“Ist Distanz in der Struktur des Gesichtsraumes schon enthalten, oder scheint es uns nur so, weil wir gewisse Erscheinungen des Gesichtsbildes mit gewissen Erfahrungen des Tastsinnes assoziieren, welche letztere erst Distanzen betreffen?” Woher nehmen wir diese Vermutung? Wir scheinen dergleichen irgendwo angetroffen zu haben. Denken wir nicht an folgenden Fall? diese Melodie mißfiele mir nicht, wenn ich sie nicht unter diesen unangenehmen Umständen zum erstenmal gehört hätte. Aber hier gibt es zwei Möglichkeiten: Entweder die Melodie mißfällt mir, wie manche andere, für deren Mißfallen ich jenen Grund nicht angeben würde, und es ist bloß eine Vermutung, daß die Ursache meines Mißfallens in jenem früheren Erlebnis liegt.
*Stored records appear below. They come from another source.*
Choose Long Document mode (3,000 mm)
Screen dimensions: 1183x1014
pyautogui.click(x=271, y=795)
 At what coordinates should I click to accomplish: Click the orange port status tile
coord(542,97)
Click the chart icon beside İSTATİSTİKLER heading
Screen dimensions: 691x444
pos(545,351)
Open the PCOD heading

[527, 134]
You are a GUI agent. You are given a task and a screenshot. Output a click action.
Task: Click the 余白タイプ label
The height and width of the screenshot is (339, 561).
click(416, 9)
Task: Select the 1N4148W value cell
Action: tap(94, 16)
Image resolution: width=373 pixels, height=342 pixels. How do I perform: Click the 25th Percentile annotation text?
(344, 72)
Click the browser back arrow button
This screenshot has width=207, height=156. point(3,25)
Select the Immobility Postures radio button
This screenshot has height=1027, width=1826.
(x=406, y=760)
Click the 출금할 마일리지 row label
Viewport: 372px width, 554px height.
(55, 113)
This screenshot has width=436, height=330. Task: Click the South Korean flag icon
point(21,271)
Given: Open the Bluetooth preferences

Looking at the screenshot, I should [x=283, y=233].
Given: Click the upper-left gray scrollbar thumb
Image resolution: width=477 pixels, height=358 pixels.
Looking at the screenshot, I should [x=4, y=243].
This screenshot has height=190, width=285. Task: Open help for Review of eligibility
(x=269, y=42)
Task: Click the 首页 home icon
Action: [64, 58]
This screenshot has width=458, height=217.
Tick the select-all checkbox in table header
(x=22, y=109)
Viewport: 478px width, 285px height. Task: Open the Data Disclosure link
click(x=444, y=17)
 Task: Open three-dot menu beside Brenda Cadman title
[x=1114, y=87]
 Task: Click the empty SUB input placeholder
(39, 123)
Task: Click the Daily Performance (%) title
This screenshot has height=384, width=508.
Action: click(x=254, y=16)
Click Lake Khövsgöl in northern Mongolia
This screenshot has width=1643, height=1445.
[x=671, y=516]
Oder aber, wenn immer ich die Melodie höre, fällt mir jenes Erlebnis ein und macht mir das Hören der Melodie unangenehm; dann ist meine Aussage keine Hypothese über die Ursache meines Mißfallens, sondern eine Beschreibung dieses Mißfallens
459
selbst. – Wenn also gefragt wird: “scheint es uns nur so, daß eine Strecke im Gesichtsraum selbst länger ist, als eine andere und bezieht sich das ‘länger’ nicht bloß auf eine Erfahrung des Tastsinns, die wir mit dem Gesehenen assoziieren”, – so ist zu antworten: Weißt Du etwas von dieser Assoziation? beschreibst Du mit ihr Dein Erlebnis, oder vermutest Du sie nur als Ursache Deines Erlebnisses? – Wenn das letztere, so können wir von Distanzen im Gesichtsraum reden, ohne auf die mögliche Ursache unserer Erfahrung Rücksicht zu nehmen. Dabei muß man sich daran erinnern, daß die Aussagen über Distanzen (daß diese Strecke gleichlang ist wie jene, oder länger als jene, etc.) einen andern Sinn haben, wenn sie sich auf den Gesichtsraum, und einen andern, wenn sie sich auf den euklidischen Raum beziehen.